Reading passage:
···

Nelson Moyer returns with another installment on his layout developments.
With a substantial part of the benchwork in place, I turned my attention to the right of way. I want bulletproof track. I’ve operated on layouts where derailments are common, and I find that they steal my joy. I want quiet track, so that I can hear decoder sounds at reasonable levels without blowing out my operator’s hearing aids.
After reading the roadbed test article in the 2009 How to Build Realistic Reliable Track, I decided to conduct my own tests on sound deadening roadbed combinations. I built a test track with a series of curves from 26 to 36 inch radius on two-inch centers on several combinations of roadbed with and without foam tape underneath. My findings confirmed the published studies – foam tape and cork were indeed the quietest combination when both the cork and the track were glued down using construction adhesive. The foam tape is self-sticking. The key is that this method of tracklaying does not require spikes that will transmit sound waves to the sub-roadbed, which acts as a reverberator when spikes are use. As long as ballast is terminated on the foam, it won’t transmit sound, either.
I wanted variation in rail size between the main line and the branch line spurs, so I decided to use Walthers-Shinohara code 83 track on the main through Burlington and in all of the staging yards, Micro Engineering code 70 track in the Burlington yard and on branch line main, and Micro Engineering code 55 track on the branch line spurs. The track plan calls for several curved turnouts to maximize the length of branch line towns, and Micro Engineering does not make curved turnouts. The workaround to this problem was to use code 70 curvable turnouts from Shinohara. I used Walthers-Shinohara transition track sections to go from code 83 to code 70 rail, and Micro Engineering transition rail joiners to go from code 70 to code 55 rail. To keep things compatible, I used the rail joiners from the track manufacturer, i.e. Walthers for Walthers, Micro Engineering for Micro Engineering, and Shinohara for Shinohara.

···

Recorded information:

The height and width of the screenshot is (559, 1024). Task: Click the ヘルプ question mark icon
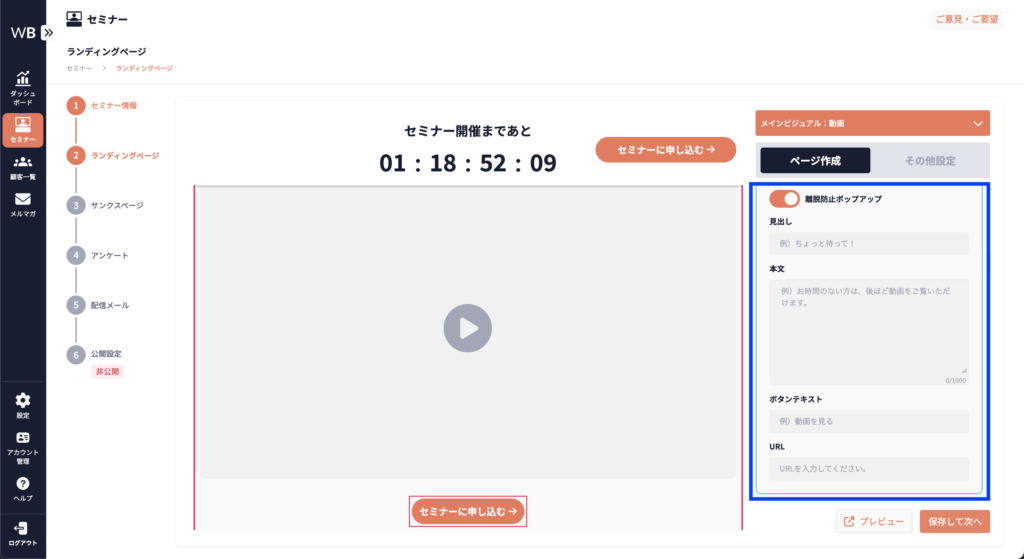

···

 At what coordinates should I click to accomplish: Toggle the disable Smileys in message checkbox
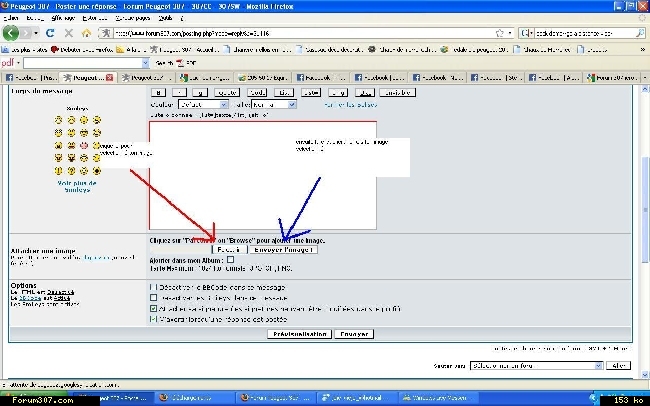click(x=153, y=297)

···

The problem: Copy out the whole model railroad track-laying text above, word for word.

Solution to the exercise:
Nelson Moyer returns with another installment on his layout developments.
With a substantial part of the benchwork in place, I turned my attention to the right of way. I want bulletproof track. I’ve operated on layouts where derailments are common, and I find that they steal my joy. I want quiet track, so that I can hear decoder sounds at reasonable levels without blowing out my operator’s hearing aids.
After reading the roadbed test article in the 2009 How to Build Realistic Reliable Track, I decided to conduct my own tests on sound deadening roadbed combinations. I built a test track with a series of curves from 26 to 36 inch radius on two-inch centers on several combinations of roadbed with and without foam tape underneath. My findings confirmed the published studies – foam tape and cork were indeed the quietest combination when both the cork and the track were glued down using construction adhesive. The foam tape is self-sticking. The key is that this method of tracklaying does not require spikes that will transmit sound waves to the sub-roadbed, which acts as a reverberator when spikes are use. As long as ballast is terminated on the foam, it won’t transmit sound, either.
I wanted variation in rail size between the main line and the branch line spurs, so I decided to use Walthers-Shinohara code 83 track on the main through Burlington and in all of the staging yards, Micro Engineering code 70 track in the Burlington yard and on branch line main, and Micro Engineering code 55 track on the branch line spurs. The track plan calls for several curved turnouts to maximize the length of branch line towns, and Micro Engineering does not make curved turnouts. The workaround to this problem was to use code 70 curvable turnouts from Shinohara. I used Walthers-Shinohara transition track sections to go from code 83 to code 70 rail, and Micro Engineering transition rail joiners to go from code 70 to code 55 rail. To keep things compatible, I used the rail joiners from the track manufacturer, i.e. Walthers for Walthers, Micro Engineering for Micro Engineering, and Shinohara for Shinohara.